Sanchez was reminded of Kevin’s foster mom crediting this change to the horseback riding: “[She] brought him out her and said, ‘I don’t know what you’re doing with him in therapy, but he’s eating enough to take [the feeding tube out].”

It was while Kevin was riding that his younger brother Mark, three years old at the time, would run along the grass watching Kevin’s progress. While also being addicted to crack upon birth, Mark had a cleft palate and was non-verbal; his parents were unsure about his speech.

That miraculously changed when during his first session, while perched upon a pony, Mark was able to command the pony when attempting to make a sound. Sanchez’s goal for Mark that day was to have him “vocalize a simple sound like ‘ahh’…and from there it turned into ‘hi’ and ‘bye.’”

Mark’s mother began to cry, and told Sanchez that she had taken Mark to speech therapy for nine months. That morning—right before they brought Mark for his first session—the therapist didn’t believe Mark was capable of producing speech.

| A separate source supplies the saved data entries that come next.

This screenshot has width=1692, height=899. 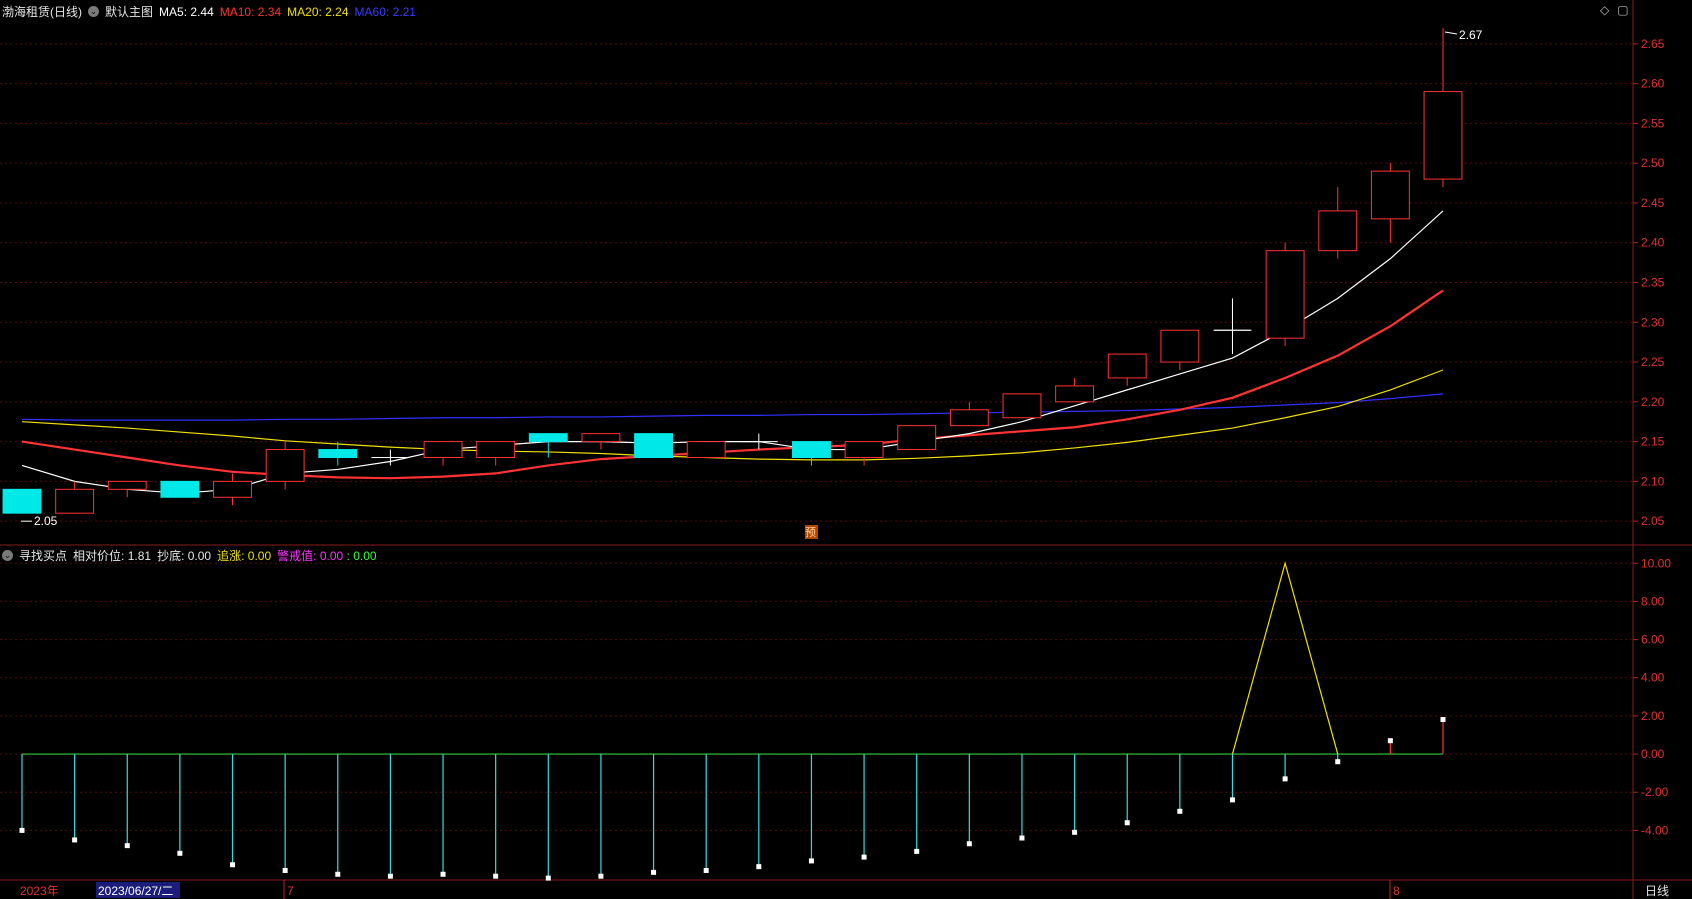 What do you see at coordinates (1396, 891) in the screenshot?
I see `month-label-8: 8` at bounding box center [1396, 891].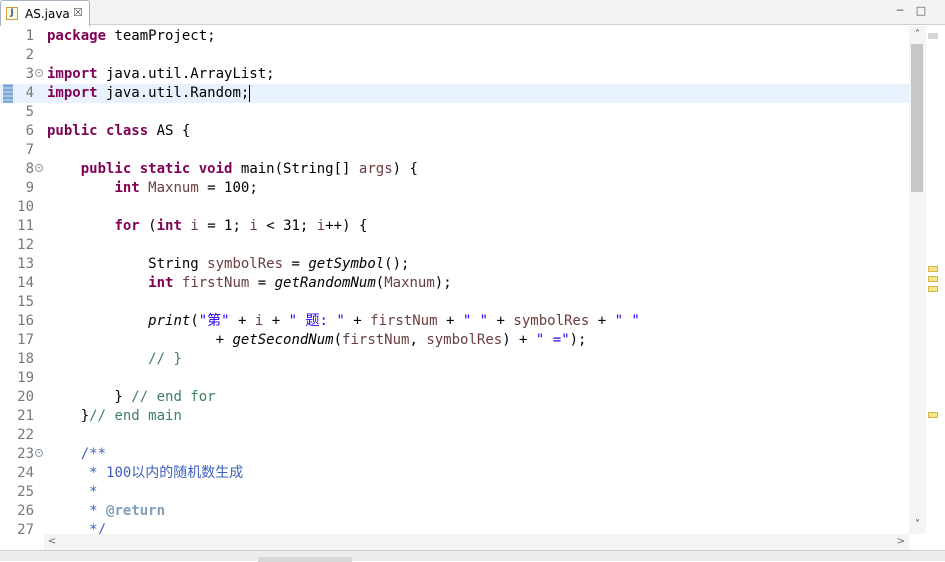 This screenshot has height=562, width=945. Describe the element at coordinates (228, 264) in the screenshot. I see `code-text: String symbolRes = getSymbol();` at that location. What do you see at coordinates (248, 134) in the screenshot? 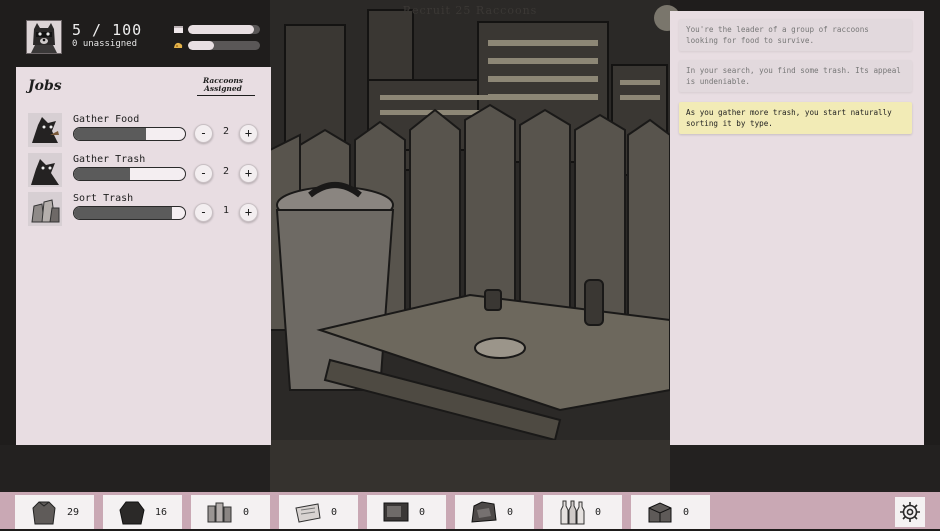
I see `increase-gather-food-button: +` at bounding box center [248, 134].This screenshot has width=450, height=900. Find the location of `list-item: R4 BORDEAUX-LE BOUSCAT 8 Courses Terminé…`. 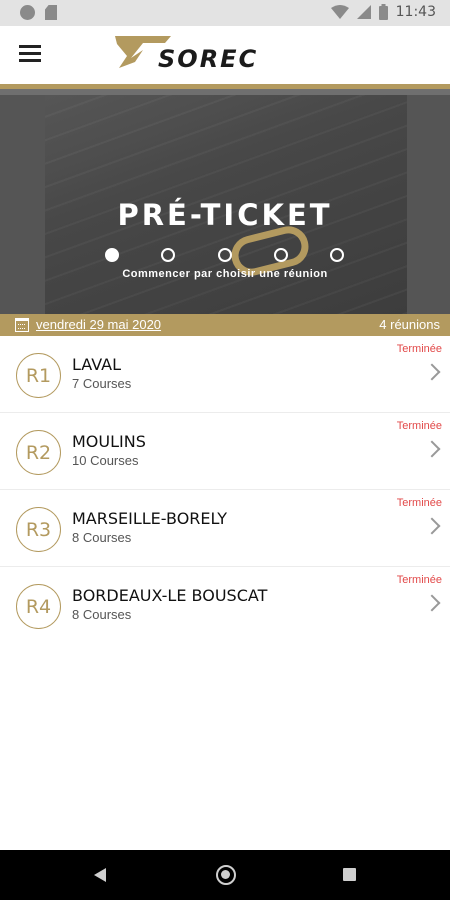

list-item: R4 BORDEAUX-LE BOUSCAT 8 Courses Terminé… is located at coordinates (225, 606). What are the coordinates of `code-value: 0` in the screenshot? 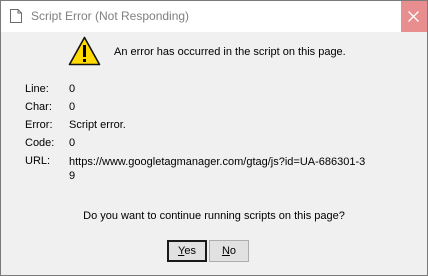 It's located at (72, 143).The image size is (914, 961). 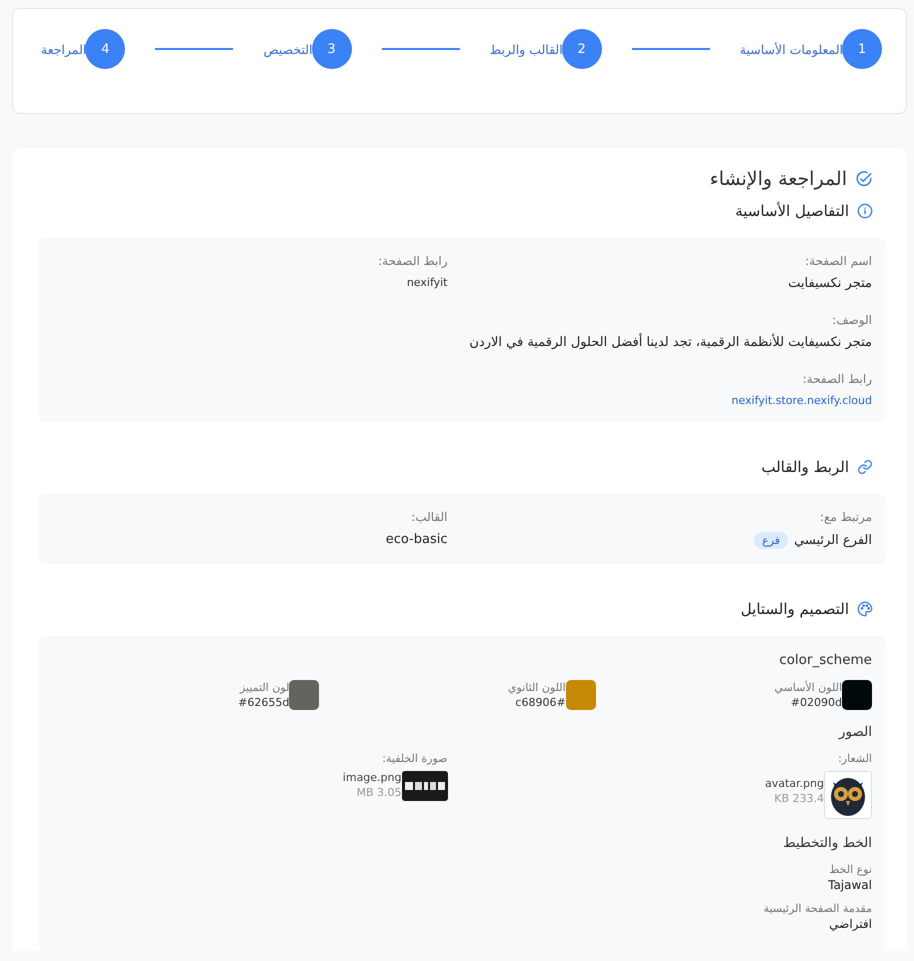 What do you see at coordinates (332, 49) in the screenshot?
I see `step-number: 3` at bounding box center [332, 49].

When you visit the Shane Center’s website, you will find its mission statement. The organization’s focus is on “improving the quality of life for people with disabilities through innovative equestrian activities.” I asked Karen Sanchez if she believed the center has stuck to this mission throughout its history. And while she said that the general mission— “serving students and trying to improve the quality of their lives”—has always been followed, the official mission statement has been tweaked. Scroll down the front page of the Shane Center website and you will see that the word “disabilities” with a strike through dis-. To Sanchez, her students aren’t being held back. Instead, these students all have unique abilities that are waiting to be uncovered. – Jared McNutt

Jared McNutt is a student at The Ohio State University, majoring in English with a minor in Professional Writing. His two dogs–Bridget, 13, and Bailey, 7–are both schnockers, a miniature schnauzer and cocker spaniel mix.